Die Ukraine informierte die Internationale Atomenergieorganisation (IAEO) nach den letzten Kampfhandlungen in Saporischschja, es sei keine Radioaktivität ausgetreten. Die Reaktoren seien unbeschädigt. Der Beschuss in den letzten Tagen beschädigte das externe Stromversorgungssystem der Anlage, zwei Stromleitungen blieben aber in Betrieb, sagte IAEO-Generaldirektor Rafael Grossi am Samstag.

In Fall Saporischschja wurden bislang mehrere Gefahrenszenarien diskutiert. Zum einen könnte im Zuge von Kampfhandlungen die Stromversorgung unterbrochen werden. Die Folge wäre ein Ausfall der Pumpen, die die Brennelemente permanent herunterkühlen. So sieht es Mycle Schneider, Herausgeber des jährlichen World Nuclear Industry Status Report. Zwar gebe es Diesel-Generatoren als Backup, doch stelle sich die Frage, wie lange die laufen könnten. Er sagt auch, ein Ausfall könnte innerhalb von Stunden zur Katastrophe führen.

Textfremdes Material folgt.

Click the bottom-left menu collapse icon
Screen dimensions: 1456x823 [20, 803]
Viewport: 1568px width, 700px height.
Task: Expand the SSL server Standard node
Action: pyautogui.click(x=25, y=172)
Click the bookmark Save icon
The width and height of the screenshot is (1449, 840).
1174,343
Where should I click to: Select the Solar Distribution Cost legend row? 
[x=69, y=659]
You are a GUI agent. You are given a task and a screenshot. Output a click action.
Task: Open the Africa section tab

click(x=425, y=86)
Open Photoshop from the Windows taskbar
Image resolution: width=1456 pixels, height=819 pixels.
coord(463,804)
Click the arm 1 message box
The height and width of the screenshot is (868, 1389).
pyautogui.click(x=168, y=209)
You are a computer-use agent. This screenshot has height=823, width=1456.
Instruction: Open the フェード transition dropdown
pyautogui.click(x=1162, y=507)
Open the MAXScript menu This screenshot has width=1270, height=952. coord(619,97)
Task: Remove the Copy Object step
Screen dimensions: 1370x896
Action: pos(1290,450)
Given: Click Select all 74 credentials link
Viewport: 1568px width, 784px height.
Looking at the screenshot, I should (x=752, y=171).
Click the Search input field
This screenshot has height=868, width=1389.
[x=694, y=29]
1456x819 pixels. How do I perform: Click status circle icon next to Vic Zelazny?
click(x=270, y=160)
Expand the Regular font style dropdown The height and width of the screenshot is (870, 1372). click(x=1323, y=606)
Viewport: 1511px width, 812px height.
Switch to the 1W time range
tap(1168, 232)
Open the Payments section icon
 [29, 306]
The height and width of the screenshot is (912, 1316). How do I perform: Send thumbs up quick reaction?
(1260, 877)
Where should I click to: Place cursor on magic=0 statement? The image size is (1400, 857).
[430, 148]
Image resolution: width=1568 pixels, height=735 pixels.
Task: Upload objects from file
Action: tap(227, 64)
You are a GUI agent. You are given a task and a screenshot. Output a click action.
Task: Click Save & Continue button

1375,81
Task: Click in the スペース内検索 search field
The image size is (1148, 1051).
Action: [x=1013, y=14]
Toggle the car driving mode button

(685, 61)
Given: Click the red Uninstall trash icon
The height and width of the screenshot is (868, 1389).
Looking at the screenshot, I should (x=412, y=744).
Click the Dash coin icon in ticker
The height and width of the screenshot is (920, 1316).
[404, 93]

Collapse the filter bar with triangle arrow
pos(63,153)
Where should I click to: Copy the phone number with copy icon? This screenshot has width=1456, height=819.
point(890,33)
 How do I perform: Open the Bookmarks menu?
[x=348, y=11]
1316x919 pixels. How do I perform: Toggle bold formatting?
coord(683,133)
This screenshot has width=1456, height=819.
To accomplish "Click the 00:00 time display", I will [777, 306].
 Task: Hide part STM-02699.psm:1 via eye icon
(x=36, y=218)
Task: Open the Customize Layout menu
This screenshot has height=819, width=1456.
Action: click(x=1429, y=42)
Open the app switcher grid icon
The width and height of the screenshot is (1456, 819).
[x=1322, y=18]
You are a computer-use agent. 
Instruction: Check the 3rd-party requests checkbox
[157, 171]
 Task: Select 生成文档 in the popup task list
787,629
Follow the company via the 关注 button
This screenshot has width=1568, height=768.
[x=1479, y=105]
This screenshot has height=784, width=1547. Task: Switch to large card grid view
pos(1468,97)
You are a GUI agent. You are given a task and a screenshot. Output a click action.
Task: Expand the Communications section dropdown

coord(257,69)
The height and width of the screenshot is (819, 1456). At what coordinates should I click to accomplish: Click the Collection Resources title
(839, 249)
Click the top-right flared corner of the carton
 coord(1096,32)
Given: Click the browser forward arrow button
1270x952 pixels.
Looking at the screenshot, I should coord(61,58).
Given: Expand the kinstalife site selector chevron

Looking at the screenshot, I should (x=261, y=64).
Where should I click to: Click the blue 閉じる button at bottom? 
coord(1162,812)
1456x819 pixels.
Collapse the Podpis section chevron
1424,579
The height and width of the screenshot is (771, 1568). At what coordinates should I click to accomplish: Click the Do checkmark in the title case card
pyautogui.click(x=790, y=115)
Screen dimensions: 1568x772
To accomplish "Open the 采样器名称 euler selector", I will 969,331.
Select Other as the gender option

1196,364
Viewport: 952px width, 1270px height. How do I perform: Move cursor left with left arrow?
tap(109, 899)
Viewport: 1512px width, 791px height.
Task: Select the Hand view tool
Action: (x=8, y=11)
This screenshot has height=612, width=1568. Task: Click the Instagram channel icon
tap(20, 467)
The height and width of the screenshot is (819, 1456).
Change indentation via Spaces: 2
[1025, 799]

Auch von abgeschalteten Reaktoren, wie jenen in Saporischschja, geht Gefahr aus. „Die Brennelemente in den Abklingbecken benötigen ebenfalls Kühlung“, sagt Schneider. Dazu lagere hier erheblich mehr Brennstoff als im Reaktorkern. Fällt die Kühlung aus, erwärmt sich das Wasser, fängt im Laufe der Zeit an zu kochen und legt die Brennelemente frei. Hier geht es um Tage. „Es droht ein Brennelemente-Feuer, das erheblich gravierender wäre als eine Kernschmelze im Reaktor, weil sich hier mehr Brennstoff befindet“ erklärt Schneider.

So bestanden auch in Fukushima die größten Probleme nicht in den noch aktiven Reaktoren selbst sondern in einem der Abklingbecken im stillgelegten Reaktor. Dort war es schwierig, Kühlwasser hinzubekommen. Das zweite Szenario: Im Zuge von Kampfhandlungen kommt es zu direkten Treffern des Reaktorgebäudes oder anderer Bereiche, die für die Sicherheit des AKW maßgeblich sind.

Zwar würde durch einen Treffer der äußeren Betonhülle nicht automatisch Radioaktivität austreten. Doch gefährlich wird es dennoch: Ein Treffer der Dampfleitungen etwa hätte gravierende Folgen. Dies hätte einen Druckverlust zur Folge. Hitze könnte dann nicht mehr aus dem Reaktor nicht mehr abgeführt werden. Diese führt zur Turbine, über die Strom erzeugt wird. Für Schneider ist es ein verschlimmertes Three-Mile-Island-Szenario. Bei dem AKW in den USA kam es 1979 zur Kernschmelze, hervorgerufen von einem offenen Überdruckventil in einer Dampfleitung, das sich nicht schließen ließ.

Schneider zieht auch einen Vergleich zwischen einem möglichen Atomunfall und bereits erfolgten Havarien. „Es wird bei Tschernobyl und Fukushima immer vom Super-GAU gesprochen. Dabei trifft das gar nicht zu. Hier waren ‚lediglich’ die Reaktoren betroffen“, sagt Schneider. „Ein Brennelemente-Feuer wäre weitaus schlimmer. Je nach Wetterbedingung und Bevölkerungsdichte könnten mehrere Millionen Menschen von Evakuierungen betroffen sein“.

Fernab der Reaktoren droht aber auch Gefahr: Ein Treffer des Trockenlagers. Vor fünf Jahren sollen dort noch mehr als 1300 Tonnen Material gelagert gewesen sein, sagt Schneider. Den bisherigen Szenarien hat der russische General nun ein weiteres hinzugefügt: Die bewusste Zerstörung des Kraftwerkes. „Wir sind bereit, die Folgen zu tragen“, zitiert die ukrainische Behörde die Mitteilung des russischen Militärs.